Зарина охотно кивнула, её широкая улыбка адресовалась хозяину праздника, но взгляд уже скользил по гостям: Завьялова с мужем, Шаховская, два брата-акробата Хавкины, Борисовы, Кошечкина, Рапанов – почему-то один, Гуськовы, Гребенёва… уффф. Пассии не видно, и – к великому облегчению – её ближайших подруг. Ан нет! Всё-таки припёрлась – Рындина, надо полагать, вся в обновках, в волосах её поблёскивала изящная диадема.
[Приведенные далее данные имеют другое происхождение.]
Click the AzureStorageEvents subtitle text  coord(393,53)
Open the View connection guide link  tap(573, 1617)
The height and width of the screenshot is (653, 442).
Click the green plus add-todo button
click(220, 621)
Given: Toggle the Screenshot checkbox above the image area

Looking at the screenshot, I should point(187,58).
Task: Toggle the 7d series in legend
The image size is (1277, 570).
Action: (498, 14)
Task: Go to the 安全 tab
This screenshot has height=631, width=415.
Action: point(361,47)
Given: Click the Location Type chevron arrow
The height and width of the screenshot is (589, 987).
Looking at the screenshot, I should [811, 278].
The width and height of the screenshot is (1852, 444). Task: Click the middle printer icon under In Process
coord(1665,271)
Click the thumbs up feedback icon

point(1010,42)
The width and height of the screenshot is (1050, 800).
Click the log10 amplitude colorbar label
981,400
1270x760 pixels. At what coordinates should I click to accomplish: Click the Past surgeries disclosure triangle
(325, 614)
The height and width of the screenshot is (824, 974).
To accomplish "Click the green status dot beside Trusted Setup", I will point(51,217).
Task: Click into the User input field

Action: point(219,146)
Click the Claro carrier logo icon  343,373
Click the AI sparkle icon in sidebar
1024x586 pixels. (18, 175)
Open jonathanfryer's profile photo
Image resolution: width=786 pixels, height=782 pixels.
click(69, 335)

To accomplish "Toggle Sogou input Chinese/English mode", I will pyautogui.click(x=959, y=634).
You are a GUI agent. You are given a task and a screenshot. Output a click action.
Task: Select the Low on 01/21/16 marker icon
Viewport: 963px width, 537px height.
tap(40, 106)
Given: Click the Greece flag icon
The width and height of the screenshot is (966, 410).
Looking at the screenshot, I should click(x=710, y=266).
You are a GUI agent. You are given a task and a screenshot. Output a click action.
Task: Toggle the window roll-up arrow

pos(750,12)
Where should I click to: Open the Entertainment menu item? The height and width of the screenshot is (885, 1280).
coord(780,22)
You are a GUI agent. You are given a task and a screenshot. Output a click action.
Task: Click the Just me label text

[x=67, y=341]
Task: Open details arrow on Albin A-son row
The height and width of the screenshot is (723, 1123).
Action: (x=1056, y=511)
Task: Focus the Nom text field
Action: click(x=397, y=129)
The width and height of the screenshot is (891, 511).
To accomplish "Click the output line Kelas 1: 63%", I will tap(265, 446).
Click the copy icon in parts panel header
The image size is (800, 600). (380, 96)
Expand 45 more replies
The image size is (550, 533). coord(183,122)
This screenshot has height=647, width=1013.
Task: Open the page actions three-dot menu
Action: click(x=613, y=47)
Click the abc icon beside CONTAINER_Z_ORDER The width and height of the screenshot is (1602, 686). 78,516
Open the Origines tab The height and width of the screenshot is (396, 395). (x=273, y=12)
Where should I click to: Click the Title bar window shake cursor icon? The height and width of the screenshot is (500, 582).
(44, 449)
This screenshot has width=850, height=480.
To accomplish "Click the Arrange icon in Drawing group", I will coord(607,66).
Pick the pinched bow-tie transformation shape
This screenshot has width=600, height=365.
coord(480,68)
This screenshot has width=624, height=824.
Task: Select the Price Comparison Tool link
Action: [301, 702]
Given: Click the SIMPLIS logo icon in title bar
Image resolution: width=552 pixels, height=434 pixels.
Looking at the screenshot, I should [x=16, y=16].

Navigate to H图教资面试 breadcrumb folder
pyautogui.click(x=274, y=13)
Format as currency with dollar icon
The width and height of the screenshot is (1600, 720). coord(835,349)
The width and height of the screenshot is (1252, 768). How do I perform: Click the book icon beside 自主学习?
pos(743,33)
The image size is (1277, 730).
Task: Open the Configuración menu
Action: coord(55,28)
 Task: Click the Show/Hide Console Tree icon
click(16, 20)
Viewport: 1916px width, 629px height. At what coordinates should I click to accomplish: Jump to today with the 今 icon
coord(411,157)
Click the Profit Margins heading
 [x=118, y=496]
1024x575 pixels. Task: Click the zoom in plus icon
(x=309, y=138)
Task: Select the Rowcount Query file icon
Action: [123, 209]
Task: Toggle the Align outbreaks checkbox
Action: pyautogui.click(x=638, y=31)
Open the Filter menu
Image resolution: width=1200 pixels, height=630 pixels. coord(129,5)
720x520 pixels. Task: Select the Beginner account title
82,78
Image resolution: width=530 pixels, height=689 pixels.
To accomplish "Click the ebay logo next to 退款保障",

Госпожа, в расклешённых бордовых брюках с высокой талией, блузке с крупным цветочным орнаментом и пышным бантом, с замшевой сумкой, отороченной длинной бахромой, вошла в охотничий каминный зал, приспособленный для мероприятий, и увидела ещё большее количество людей, всех с наскока и не разберёшь, но в основном лица знакомые. У фуршетного стола то и дела мелькали фигуры, которые, впрочем, наполнив тарелки, рассыпались каждый по своим местам – кто-то спешил к большому дивану у камина, кто-то занимал угловые зоны с креслами и столиками, некоторые предпочитали общаться стоя, они же первыми замечали вновь входящих, едва те вырисовывались из арочного проёма.
– Зарина! – от фуршетной группы отделилась Кошечкина и направилась к подругам, игриво подёргивая плечами под еврейский квартет, исполнявший на баллюстраде свои народные хиты. – Какие загоревшие! Откуда? – Кошечкина выставила губы для поцелуев.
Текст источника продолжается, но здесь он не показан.